[Data items]
* Start *

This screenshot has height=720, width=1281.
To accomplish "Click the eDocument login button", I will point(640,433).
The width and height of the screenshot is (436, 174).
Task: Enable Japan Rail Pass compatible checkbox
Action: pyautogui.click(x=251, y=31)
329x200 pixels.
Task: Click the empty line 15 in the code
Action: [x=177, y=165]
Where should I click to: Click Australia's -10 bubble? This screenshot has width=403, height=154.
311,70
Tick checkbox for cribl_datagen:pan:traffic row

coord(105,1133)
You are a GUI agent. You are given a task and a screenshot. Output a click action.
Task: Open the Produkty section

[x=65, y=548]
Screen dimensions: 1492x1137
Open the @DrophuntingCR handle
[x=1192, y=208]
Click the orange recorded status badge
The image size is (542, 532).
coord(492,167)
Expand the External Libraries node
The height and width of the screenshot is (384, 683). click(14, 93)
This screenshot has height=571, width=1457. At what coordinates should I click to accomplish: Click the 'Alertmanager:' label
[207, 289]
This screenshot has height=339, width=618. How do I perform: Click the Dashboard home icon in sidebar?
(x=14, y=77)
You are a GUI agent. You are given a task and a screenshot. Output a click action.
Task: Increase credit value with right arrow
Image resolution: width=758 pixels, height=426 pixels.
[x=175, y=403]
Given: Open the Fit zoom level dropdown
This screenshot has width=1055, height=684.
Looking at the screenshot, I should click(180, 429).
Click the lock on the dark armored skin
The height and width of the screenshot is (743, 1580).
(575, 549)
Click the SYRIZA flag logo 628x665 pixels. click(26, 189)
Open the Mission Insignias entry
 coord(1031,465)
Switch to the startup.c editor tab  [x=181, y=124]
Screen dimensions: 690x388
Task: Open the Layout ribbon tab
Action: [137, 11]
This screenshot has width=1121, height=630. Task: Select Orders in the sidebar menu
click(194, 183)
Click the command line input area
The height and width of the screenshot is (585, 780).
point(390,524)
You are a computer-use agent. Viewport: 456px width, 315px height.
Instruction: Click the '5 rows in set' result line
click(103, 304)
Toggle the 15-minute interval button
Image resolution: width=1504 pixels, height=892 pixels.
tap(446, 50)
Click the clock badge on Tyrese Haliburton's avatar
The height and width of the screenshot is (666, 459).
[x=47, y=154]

* End *

WRITTEN EXERCISE
Rewrite the lines from the one with "Click the lock on the dark armored skin" to the one with "point(390,524)", changing "command line" to "terminal" and leaving everything else untouched.

RESULT OF THE EXERCISE
Click the lock on the dark armored skin
The height and width of the screenshot is (743, 1580).
(575, 549)
Click the SYRIZA flag logo 628x665 pixels. click(26, 189)
Open the Mission Insignias entry
 coord(1031,465)
Switch to the startup.c editor tab  [x=181, y=124]
Screen dimensions: 690x388
Task: Open the Layout ribbon tab
Action: [137, 11]
This screenshot has width=1121, height=630. Task: Select Orders in the sidebar menu
click(194, 183)
Click the terminal input area
The height and width of the screenshot is (585, 780).
point(390,524)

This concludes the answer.